Task instructions:
All entries are to be returned verbatim.

[Saved entries]

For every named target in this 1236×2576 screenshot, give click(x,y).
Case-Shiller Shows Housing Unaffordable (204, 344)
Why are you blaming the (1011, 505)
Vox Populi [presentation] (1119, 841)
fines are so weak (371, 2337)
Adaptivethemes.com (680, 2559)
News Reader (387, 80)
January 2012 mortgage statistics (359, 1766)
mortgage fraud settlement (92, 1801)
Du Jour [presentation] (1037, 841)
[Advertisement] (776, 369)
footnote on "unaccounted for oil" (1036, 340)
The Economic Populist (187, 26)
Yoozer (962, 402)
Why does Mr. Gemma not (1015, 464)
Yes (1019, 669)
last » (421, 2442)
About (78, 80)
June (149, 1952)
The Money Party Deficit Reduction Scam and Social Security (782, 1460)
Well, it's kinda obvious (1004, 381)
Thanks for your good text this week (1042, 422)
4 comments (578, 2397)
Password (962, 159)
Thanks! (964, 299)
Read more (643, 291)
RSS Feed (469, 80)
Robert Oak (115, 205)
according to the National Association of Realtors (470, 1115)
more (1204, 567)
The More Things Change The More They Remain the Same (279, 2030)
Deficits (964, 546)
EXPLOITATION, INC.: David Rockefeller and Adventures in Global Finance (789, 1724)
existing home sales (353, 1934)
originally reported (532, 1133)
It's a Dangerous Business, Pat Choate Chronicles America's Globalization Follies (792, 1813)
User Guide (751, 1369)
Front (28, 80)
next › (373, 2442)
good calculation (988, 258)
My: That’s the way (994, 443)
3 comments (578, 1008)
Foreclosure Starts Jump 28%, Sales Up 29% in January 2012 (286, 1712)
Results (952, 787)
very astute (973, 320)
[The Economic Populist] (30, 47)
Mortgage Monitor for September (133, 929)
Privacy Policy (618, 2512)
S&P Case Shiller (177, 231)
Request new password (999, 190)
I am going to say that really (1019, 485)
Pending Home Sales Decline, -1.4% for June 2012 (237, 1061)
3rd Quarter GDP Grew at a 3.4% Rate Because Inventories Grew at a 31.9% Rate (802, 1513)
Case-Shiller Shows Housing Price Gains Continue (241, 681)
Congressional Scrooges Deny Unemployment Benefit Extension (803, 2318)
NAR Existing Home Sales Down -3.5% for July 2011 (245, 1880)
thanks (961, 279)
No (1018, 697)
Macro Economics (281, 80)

Solution for this problem:
For every named target in this 1236×2576 screenshot, give click(x,y).
Case-Shiller Shows Housing Unaffordable (204, 344)
Why are you blaming the (1011, 505)
Vox Populi [presentation] (1119, 841)
fines are so weak (371, 2337)
Adaptivethemes.com (680, 2559)
News Reader (387, 80)
January 2012 mortgage statistics (359, 1766)
mortgage fraud settlement (92, 1801)
Du Jour [presentation] (1037, 841)
[Advertisement] (776, 369)
footnote on "unaccounted for oil" (1036, 340)
The Economic Populist (187, 26)
Yoozer (962, 402)
Why does Mr. Gemma not (1015, 464)
Yes (1019, 669)
last » (421, 2442)
About (78, 80)
June (149, 1952)
The Money Party Deficit Reduction Scam and Social Security (782, 1460)
Well, it's kinda obvious (1004, 381)
Thanks for your good text this week (1042, 422)
4 comments (578, 2397)
Password (962, 159)
Thanks! (964, 299)
Read more (643, 291)
RSS Feed (469, 80)
Robert Oak (115, 205)
according to the National Association of Realtors (470, 1115)
more (1204, 567)
The More Things Change The More They Remain the Same (279, 2030)
Deficits (964, 546)
EXPLOITATION, INC.: David Rockefeller and Adventures in Global Finance (789, 1724)
existing home sales (353, 1934)
originally reported (532, 1133)
It's a Dangerous Business, Pat Choate Chronicles America's Globalization Follies (792, 1813)
User Guide (751, 1369)
Front (28, 80)
next › (373, 2442)
good calculation (988, 258)
My: That’s the way (994, 443)
3 comments (578, 1008)
Foreclosure Starts Jump 28%, Sales Up 29% in January 2012 (286, 1712)
Results (952, 787)
very astute (973, 320)
[The Economic Populist] (30, 47)
Mortgage Monitor for September (133, 929)
Privacy Policy (618, 2512)
S&P Case Shiller (177, 231)
Request new password (999, 190)
I am going to say that really (1019, 485)
Pending Home Sales Decline, -1.4% for June 2012 (237, 1061)
3rd Quarter GDP Grew at a 3.4% Rate Because Inventories Grew at a 31.9% Rate (802, 1513)
Case-Shiller Shows Housing Price Gains Continue (241, 681)
Congressional Scrooges Deny Unemployment Benefit Extension (803, 2318)
NAR Existing Home Sales Down -3.5% for July 2011 (245, 1880)
thanks (961, 279)
No (1018, 697)
Macro Economics (281, 80)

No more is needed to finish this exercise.